Direction: Turn the rows below into a numbered list, omitting any blank lines.

(Entries for locating text and elements)

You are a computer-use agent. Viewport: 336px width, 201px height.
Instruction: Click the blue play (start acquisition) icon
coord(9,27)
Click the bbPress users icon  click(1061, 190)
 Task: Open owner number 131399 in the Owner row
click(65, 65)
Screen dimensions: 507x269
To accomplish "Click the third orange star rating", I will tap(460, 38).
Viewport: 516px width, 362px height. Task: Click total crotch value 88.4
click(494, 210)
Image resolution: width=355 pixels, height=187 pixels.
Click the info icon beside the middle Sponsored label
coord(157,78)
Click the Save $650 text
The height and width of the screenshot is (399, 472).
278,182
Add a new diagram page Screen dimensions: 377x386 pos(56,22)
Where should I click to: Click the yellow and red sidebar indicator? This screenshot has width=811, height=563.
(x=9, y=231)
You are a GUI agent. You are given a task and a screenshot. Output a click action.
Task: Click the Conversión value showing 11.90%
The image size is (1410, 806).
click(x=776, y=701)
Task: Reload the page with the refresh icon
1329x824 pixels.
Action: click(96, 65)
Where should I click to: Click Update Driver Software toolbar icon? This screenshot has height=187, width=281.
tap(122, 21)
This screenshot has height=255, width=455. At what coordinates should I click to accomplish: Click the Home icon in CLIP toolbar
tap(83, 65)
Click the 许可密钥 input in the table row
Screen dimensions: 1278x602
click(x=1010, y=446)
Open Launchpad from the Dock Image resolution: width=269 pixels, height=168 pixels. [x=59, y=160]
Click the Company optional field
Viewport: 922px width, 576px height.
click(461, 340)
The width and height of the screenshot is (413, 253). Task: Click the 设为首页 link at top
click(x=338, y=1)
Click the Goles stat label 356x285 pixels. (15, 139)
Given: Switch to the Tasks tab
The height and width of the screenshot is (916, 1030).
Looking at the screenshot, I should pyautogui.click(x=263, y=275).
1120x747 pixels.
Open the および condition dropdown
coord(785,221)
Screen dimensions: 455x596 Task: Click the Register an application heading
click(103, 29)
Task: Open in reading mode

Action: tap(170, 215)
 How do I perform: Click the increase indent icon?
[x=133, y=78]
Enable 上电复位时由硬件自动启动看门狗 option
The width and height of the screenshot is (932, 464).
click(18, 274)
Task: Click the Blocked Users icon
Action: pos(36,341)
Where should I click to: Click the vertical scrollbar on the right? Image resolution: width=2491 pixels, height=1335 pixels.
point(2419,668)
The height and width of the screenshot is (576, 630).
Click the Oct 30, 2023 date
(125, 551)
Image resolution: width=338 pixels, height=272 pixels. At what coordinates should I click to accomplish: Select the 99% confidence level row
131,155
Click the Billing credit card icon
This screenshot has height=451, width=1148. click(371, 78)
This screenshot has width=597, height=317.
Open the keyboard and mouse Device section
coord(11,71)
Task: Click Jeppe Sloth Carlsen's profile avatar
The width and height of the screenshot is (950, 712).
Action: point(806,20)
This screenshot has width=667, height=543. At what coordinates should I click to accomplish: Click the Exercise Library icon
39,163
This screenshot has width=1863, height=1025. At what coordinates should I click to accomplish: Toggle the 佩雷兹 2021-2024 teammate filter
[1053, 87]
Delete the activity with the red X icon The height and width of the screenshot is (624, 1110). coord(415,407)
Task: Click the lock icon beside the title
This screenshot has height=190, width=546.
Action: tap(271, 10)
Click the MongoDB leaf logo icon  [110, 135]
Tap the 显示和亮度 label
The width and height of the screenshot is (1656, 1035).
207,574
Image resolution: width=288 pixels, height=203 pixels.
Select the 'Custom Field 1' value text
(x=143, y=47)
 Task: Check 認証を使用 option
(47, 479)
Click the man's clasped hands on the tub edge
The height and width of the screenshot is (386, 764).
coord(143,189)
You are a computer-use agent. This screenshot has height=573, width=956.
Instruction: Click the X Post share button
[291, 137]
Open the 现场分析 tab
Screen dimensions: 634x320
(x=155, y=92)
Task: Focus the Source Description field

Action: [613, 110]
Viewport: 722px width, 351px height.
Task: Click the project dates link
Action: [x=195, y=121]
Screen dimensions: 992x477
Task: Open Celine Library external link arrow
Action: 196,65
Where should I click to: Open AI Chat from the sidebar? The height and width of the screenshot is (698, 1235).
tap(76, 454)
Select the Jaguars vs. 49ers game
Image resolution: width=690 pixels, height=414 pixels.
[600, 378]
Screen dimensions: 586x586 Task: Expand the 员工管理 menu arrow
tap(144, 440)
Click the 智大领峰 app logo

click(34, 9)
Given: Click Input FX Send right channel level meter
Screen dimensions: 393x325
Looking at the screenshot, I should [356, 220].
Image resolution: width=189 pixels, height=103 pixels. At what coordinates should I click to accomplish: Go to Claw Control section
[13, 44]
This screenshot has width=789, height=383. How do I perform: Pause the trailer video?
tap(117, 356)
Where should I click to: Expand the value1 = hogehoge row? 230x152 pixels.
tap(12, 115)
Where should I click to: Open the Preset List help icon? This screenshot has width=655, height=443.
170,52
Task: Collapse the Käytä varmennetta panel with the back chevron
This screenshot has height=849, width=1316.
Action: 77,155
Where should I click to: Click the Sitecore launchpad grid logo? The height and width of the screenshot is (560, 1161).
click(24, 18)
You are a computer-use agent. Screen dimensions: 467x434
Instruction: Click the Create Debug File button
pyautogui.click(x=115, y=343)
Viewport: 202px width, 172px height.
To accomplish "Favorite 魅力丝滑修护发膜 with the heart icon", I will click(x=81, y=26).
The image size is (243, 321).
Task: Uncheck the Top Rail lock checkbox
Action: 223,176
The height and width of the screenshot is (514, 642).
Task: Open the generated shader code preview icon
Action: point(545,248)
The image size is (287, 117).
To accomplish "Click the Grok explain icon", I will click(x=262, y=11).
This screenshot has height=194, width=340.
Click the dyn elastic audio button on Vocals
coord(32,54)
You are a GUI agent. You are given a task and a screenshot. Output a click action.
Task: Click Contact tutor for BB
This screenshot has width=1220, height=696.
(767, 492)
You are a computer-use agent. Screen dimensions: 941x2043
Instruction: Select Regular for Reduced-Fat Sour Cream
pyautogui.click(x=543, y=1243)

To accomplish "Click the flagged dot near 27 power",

Result of this task:
1. You are a computer-use agent. Viewport: 336px width, 201px height.
2. Instruction: Click the blue play (start acquisition) icon
3. coord(9,27)
4. Click the bbPress users icon  click(1061, 190)
5.  Task: Open owner number 131399 in the Owner row
6. click(65, 65)
7. Screen dimensions: 507x269
8. To accomplish "Click the third orange star rating", I will tap(460, 38).
9. Viewport: 516px width, 362px height. Task: Click total crotch value 88.4
10. click(494, 210)
11. Image resolution: width=355 pixels, height=187 pixels.
12. Click the info icon beside the middle Sponsored label
13. coord(157,78)
14. Click the Save $650 text
15. The height and width of the screenshot is (399, 472).
16. 278,182
17. Add a new diagram page Screen dimensions: 377x386 pos(56,22)
18. Where should I click to: Click the yellow and red sidebar indicator? This screenshot has width=811, height=563.
19. (x=9, y=231)
20. You are a GUI agent. You are given a task and a screenshot. Output a click action.
21. Task: Click the Conversión value showing 11.90%
22. The image size is (1410, 806).
23. click(x=776, y=701)
24. Task: Reload the page with the refresh icon
25. 1329x824 pixels.
26. Action: click(96, 65)
27. Where should I click to: Click Update Driver Software toolbar icon? This screenshot has height=187, width=281.
28. tap(122, 21)
29. This screenshot has height=255, width=455. At what coordinates should I click to accomplish: Click the Home icon in CLIP toolbar
30. tap(83, 65)
31. Click the 许可密钥 input in the table row
32. Screen dimensions: 1278x602
33. click(x=1010, y=446)
34. Open Launchpad from the Dock Image resolution: width=269 pixels, height=168 pixels. [x=59, y=160]
35. Click the Company optional field
36. Viewport: 922px width, 576px height.
37. click(461, 340)
38. The width and height of the screenshot is (413, 253). Task: Click the 设为首页 link at top
39. click(x=338, y=1)
40. Click the Goles stat label 356x285 pixels. (15, 139)
41. Given: Switch to the Tasks tab
42. The height and width of the screenshot is (916, 1030).
43. Looking at the screenshot, I should pyautogui.click(x=263, y=275).
44. 1120x747 pixels.
45. Open the および condition dropdown
46. coord(785,221)
47. Screen dimensions: 455x596 Task: Click the Register an application heading
48. click(103, 29)
49. Task: Open in reading mode
50. Action: tap(170, 215)
51.  How do I perform: Click the increase indent icon?
52. [x=133, y=78]
53. Enable 上电复位时由硬件自动启动看门狗 option
54. The width and height of the screenshot is (932, 464).
55. click(18, 274)
56. Task: Click the Blocked Users icon
57. Action: pos(36,341)
58. Where should I click to: Click the vertical scrollbar on the right? Image resolution: width=2491 pixels, height=1335 pixels.
59. point(2419,668)
60. The height and width of the screenshot is (576, 630).
61. Click the Oct 30, 2023 date
62. (125, 551)
63. Image resolution: width=338 pixels, height=272 pixels. At what coordinates should I click to accomplish: Select the 99% confidence level row
64. 131,155
65. Click the Billing credit card icon
66. This screenshot has height=451, width=1148. click(371, 78)
67. This screenshot has width=597, height=317.
68. Open the keyboard and mouse Device section
69. coord(11,71)
70. Task: Click Jeppe Sloth Carlsen's profile avatar
71. The width and height of the screenshot is (950, 712).
72. Action: point(806,20)
73. This screenshot has width=667, height=543. At what coordinates should I click to accomplish: Click the Exercise Library icon
74. 39,163
75. This screenshot has width=1863, height=1025. At what coordinates should I click to accomplish: Toggle the 佩雷兹 2021-2024 teammate filter
76. [1053, 87]
77. Delete the activity with the red X icon The height and width of the screenshot is (624, 1110). coord(415,407)
78. Task: Click the lock icon beside the title
79. This screenshot has height=190, width=546.
80. Action: tap(271, 10)
81. Click the MongoDB leaf logo icon  [110, 135]
82. Tap the 显示和亮度 label
83. The width and height of the screenshot is (1656, 1035).
84. 207,574
85. Image resolution: width=288 pixels, height=203 pixels.
86. Select the 'Custom Field 1' value text
87. (x=143, y=47)
88.  Task: Check 認証を使用 option
89. (47, 479)
90. Click the man's clasped hands on the tub edge
91. The height and width of the screenshot is (386, 764).
92. coord(143,189)
93. You are a computer-use agent. This screenshot has height=573, width=956.
94. Instruction: Click the X Post share button
95. [291, 137]
96. Open the 现场分析 tab
97. Screen dimensions: 634x320
98. (x=155, y=92)
99. Task: Focus the Source Description field
100. Action: [613, 110]
101. Viewport: 722px width, 351px height.
102. Task: Click the project dates link
103. Action: [x=195, y=121]
104. Screen dimensions: 992x477
105. Task: Open Celine Library external link arrow
106. Action: 196,65
107. Where should I click to: Open AI Chat from the sidebar? The height and width of the screenshot is (698, 1235).
108. tap(76, 454)
109. Select the Jaguars vs. 49ers game
110. Image resolution: width=690 pixels, height=414 pixels.
111. [600, 378]
112. Screen dimensions: 586x586 Task: Expand the 员工管理 menu arrow
113. tap(144, 440)
114. Click the 智大领峰 app logo
115. click(34, 9)
116. Given: Click Input FX Send right channel level meter
117. Screen dimensions: 393x325
118. Looking at the screenshot, I should [356, 220].
119. Image resolution: width=189 pixels, height=103 pixels. At what coordinates should I click to accomplish: Go to Claw Control section
120. [13, 44]
121. This screenshot has width=789, height=383. How do I perform: Pause the trailer video?
122. tap(117, 356)
123. Where should I click to: Expand the value1 = hogehoge row? 230x152 pixels.
124. tap(12, 115)
125. Where should I click to: Open the Preset List help icon? This screenshot has width=655, height=443.
126. 170,52
127. Task: Collapse the Käytä varmennetta panel with the back chevron
128. This screenshot has height=849, width=1316.
129. Action: 77,155
130. Where should I click to: Click the Sitecore launchpad grid logo? The height and width of the screenshot is (560, 1161).
131. click(24, 18)
132. You are a computer-use agent. Screen dimensions: 467x434
133. Instruction: Click the Create Debug File button
134. pyautogui.click(x=115, y=343)
135. Viewport: 202px width, 172px height.
136. To accomplish "Favorite 魅力丝滑修护发膜 with the heart icon", I will click(x=81, y=26).
137. The image size is (243, 321).
138. Task: Uncheck the Top Rail lock checkbox
139. Action: 223,176
140. The height and width of the screenshot is (514, 642).
141. Task: Open the generated shader code preview icon
142. Action: point(545,248)
143. The image size is (287, 117).
144. To accomplish "Click the Grok explain icon", I will click(x=262, y=11).
145. This screenshot has height=194, width=340.
146. Click the dyn elastic audio button on Vocals
147. coord(32,54)
148. You are a GUI agent. You are given a task and a screenshot. Output a click action.
149. Task: Click Contact tutor for BB
150. This screenshot has width=1220, height=696.
151. (767, 492)
152. You are a computer-use agent. Screen dimensions: 941x2043
153. Instruction: Select Regular for Reduced-Fat Sour Cream
154. pyautogui.click(x=543, y=1243)
155. To accomplish "Click the flagged dot near 27 power",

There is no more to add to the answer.